Japanese name
- Kanji: 境界
- Romanization: Kyōgai

= Kyōgai =

Concept in Zen Buddhism

Kyōgai (境界) is a concept in Zen Buddhism for a person's state of mind. Kyōgai is a Japanese word and does not have a direct English translation, but it is often variously described as a person's state of being, or more specifically their "consciousness" or "behavior" or "experience". Though not an accurate definition, the literal translation of the word kyōgai into English is "boundary", and the origin of the word Kyōgai comes from the Pali word gocara (गोच) and the Sanskrit word Viśayā (विषया), specifically in their contexts as a pasture where animals graze and the boundary of that pasture.

The kyōgai is a private experience, such that one person's kyōgai will be different from another's, and a person's kyōgai changes with time and experience.

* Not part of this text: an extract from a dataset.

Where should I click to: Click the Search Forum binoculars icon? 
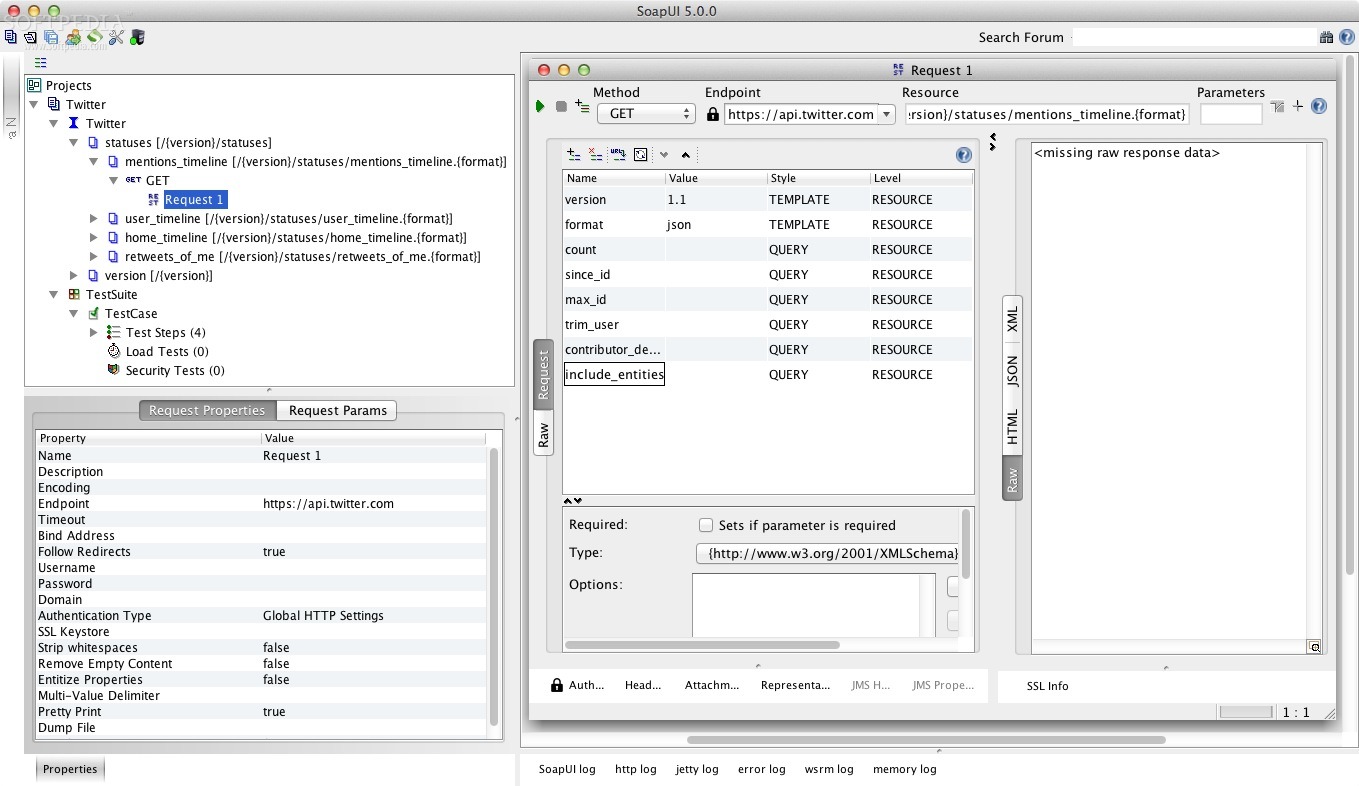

The term is also used to describe a person's behavior or attitude, for example a routine action done by a person or a person's way of doing things is described as their kyōgai.

In the Rinzai school especially, it is a person's kyōgai that is judged when being tested with kōans, as opposed to an intellectual understanding of a fixed answer to the kōan itself.

The term can also less commonly refer to a shared viewpoint, such as a Western kyōgai being used to describe the experiences and understanding of the world through the lens of a person in the Western world.